Als sie seinen intensiven Blick erwiderte, kam ihr plötzlich eine Erkenntnis. "Das ist der Sinn der Krims, ja?"
Er nickte. "Richtig, Tally - sie wollen das Vergessen verhindern und mir dabei helfen, herauszufinden, was mit uns nicht stimmt."
"Wie hast du ... wieso bist du so anders?"

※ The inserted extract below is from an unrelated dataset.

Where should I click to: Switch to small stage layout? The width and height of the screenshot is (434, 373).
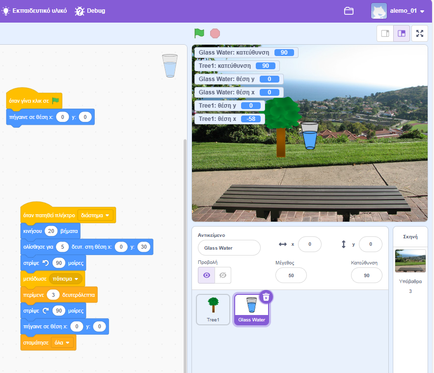coord(385,33)
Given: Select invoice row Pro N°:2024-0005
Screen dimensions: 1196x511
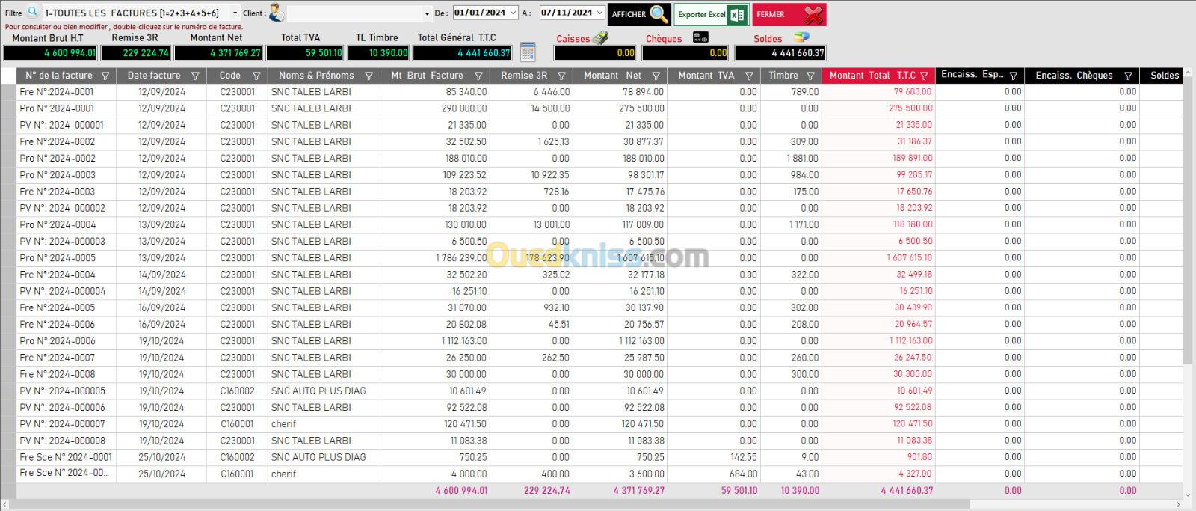Looking at the screenshot, I should (58, 258).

"Noch eine gute Frage. Vielleicht bin ich so geboren worden oder es liegt daran, dass ich mir eins geschworen habe, nachdem ich im vergangenen Frühling kalte Füße bekommen hatte: Eines Tages werde ich die Stadt verlassen, egal ob ich dann hübsch bin oder nicht." Zanes Stimme wurde bei den letzten Wörtern immer leiser und er atmete heftig aus. "Nur ist das viel schwieriger, als ich gedacht habe. Eine Zeit lang wurde hier alles ganz schön öde, und da habe ich angefangen zu vergessen." Seine Miene hellte sich auf. "Aber dann bist du aufgetaucht, mit deinen verrückten Geschichten, die keinen Sinn ergeben. Und jetzt ist alles einwandfrei prickelnd."
"Ich glaube auch." Tally schaute auf ihre Hand in seiner. "Eine Frage noch, Zane-la?"
"Klar." Er lächelte. "Deine Fragen gefallen mir."
Tally wandte sich leicht verlegen ab. "Als du mich vorhin geküsst hast, sollte dir das helfen prickelnd zu bleiben und mir das Erinnern erleichtern? Oder war das ..." Sie verstummte und schaute ihm nervös in die Augen.
Zane grinste. "Was glaubst du wohl?" Aber er ließ ihr keine Möglichkeit zu antworten. Er fasste ihre Schultern und zog sie wieder an sich. Und diesmal küsste er sie intensiver, die Wärme seiner Lippen mischte sich mit der Stärke seiner Hände, dem Geschmack des Kaffees und dem Duft seiner Haare. Als es vorbei war, ließ Tally sich zurücksinken und schnappte nach Luft, denn der Kuss war absolut sauerstofffern gewesen. Aber er hatte sie prickelnd gemacht, mehr noch als die Kalorienfresser oder sogar der Sprung vom Partyturm am vergangenen Abend. Und ihr fiel noch etwas ein, das sie bei diesem Gespräch eigentlich hätte erwähnen sollen, was sich aber irgendwie nicht ergeben hatte.
Und es würde Zane total glücklich machen.
"Gestern Abend", sagte Tally, "hat Croy mir gesagt, dass sie etwas für mich hinterlegen würden, er hat aber nicht gesagt, was. Er wollte es hier in New Pretty Town lassen, versteckt, damit die Wächter es nicht finden können."
"Etwas aus New Smoke?" Zane machte große Augen. "Wo?"